Faven found herself becoming uncontrollably angry. Faven found herself falling into fears. She found herself hating everything about life, and she didn’t understand why.

She found herself wishing she could relive the last eighty-four years of her life all over again.

29 July, 2023

« Why is she reacting like this? » Father shouted. He was squatting on the ground, facing his mother on the cot in their familial hut. Their mother lay completely immobile with fear in her eyes. No matter how much Father tried to grab her attention, it was like he wasn’t there. She was trembling, stuttering to make a word.

« Bo-bo, bo-bo… »

His elder brother, Massawa, scolded him for all the dirt he had brought into the hut with his shoes, while his younger brother, Robel, mused on why the medicines weren’t working. Father took a moment to turn away from his mother. The weather in the village was hot, and Father wasn’t used to being without constant air-conditioning inside of a home. He looked at the sanded land and the small shrubs growing around the rocks. He thought about going for a walk.

When he looked back towards his mother, she was pointing her palms towards the sky as if afraid of someone striking her. Father remembered the roughness of his own father and winced. He hoped that was not what she was remembering in the moment.

Suddenly his mother’s glance dashed towards the cups. His mother was always so diligent in cleaning, spending most of her time crouched by the bucket after a meal was done and plates and utensils needed to be washed. It was one of the closest things she had to a hobby, but now she was so weak that even standing to do something like that would be difficult. Father could not help but let out a sigh.

Massawa heard the sigh. « Anbassa has become like a woman » he joked. « Look at how he holds his body. Look at how he talks. » Robel and Massawa laughed.

Father crossed his arms around his chest. He thought of taking one last look at his mother for a small health examination. He crouched beside her once again, taking a long look at her face. The lighting in the last half hour had changed. Some of the clouds had disappeared, and more sunlight was streaming into the hut. It made Father hotter, and he really thought about taking off his shirt.

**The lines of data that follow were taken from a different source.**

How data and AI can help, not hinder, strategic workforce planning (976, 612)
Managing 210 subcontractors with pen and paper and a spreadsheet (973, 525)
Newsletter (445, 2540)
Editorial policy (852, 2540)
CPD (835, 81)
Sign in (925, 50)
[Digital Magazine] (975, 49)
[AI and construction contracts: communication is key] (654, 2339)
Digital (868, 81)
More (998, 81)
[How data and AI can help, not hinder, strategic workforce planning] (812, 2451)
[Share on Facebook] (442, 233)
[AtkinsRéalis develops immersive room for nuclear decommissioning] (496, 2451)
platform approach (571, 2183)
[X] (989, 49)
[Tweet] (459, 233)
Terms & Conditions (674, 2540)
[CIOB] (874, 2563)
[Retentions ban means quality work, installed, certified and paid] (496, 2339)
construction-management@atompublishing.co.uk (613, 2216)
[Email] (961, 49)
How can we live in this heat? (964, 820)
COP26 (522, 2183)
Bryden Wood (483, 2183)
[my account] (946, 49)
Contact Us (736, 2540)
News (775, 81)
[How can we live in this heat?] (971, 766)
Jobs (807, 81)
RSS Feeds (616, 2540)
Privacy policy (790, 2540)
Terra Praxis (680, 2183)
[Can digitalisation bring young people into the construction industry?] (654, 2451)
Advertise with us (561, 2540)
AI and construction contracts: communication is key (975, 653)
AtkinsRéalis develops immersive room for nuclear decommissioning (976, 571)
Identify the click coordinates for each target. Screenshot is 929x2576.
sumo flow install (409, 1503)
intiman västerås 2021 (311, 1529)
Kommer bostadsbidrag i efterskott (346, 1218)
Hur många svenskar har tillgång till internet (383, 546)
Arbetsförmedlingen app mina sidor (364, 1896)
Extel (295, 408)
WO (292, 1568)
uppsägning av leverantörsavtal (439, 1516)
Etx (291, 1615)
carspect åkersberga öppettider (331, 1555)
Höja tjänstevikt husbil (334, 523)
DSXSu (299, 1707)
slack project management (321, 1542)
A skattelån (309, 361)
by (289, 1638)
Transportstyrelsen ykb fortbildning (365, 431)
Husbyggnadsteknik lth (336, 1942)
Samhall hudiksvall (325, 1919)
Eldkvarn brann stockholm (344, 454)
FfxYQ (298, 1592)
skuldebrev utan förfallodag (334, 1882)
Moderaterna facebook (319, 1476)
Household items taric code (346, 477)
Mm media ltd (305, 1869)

Suddenly his mother lifted up his hand up to the sky. It was like she was grabbing at something but nothing was above her except air. Father shouted out with concern. « Inati, what is it? »

His mother looked into his eyes. And in that moment, a wide smile came to her face. Father could not help but smile back. He cooed, as he would to a baby. « Inati, do you recognise me? Do you know it is your son? »

As the light glinted up and around Father, his mother started reaching for his hair and pulling at it. It was like she was trying to uncurl a piece of wool, or how a kid for the first time might pull on the horns of a goat. Father started laughing because it was such an odd way to be touched by his mother. « Inati, why are you doing this? It is like you have never touched my hair before. »

Yet his mother smiled so fondly, with a pure and unadulterated joy that Father wished he could have seen in his mother when he was younger.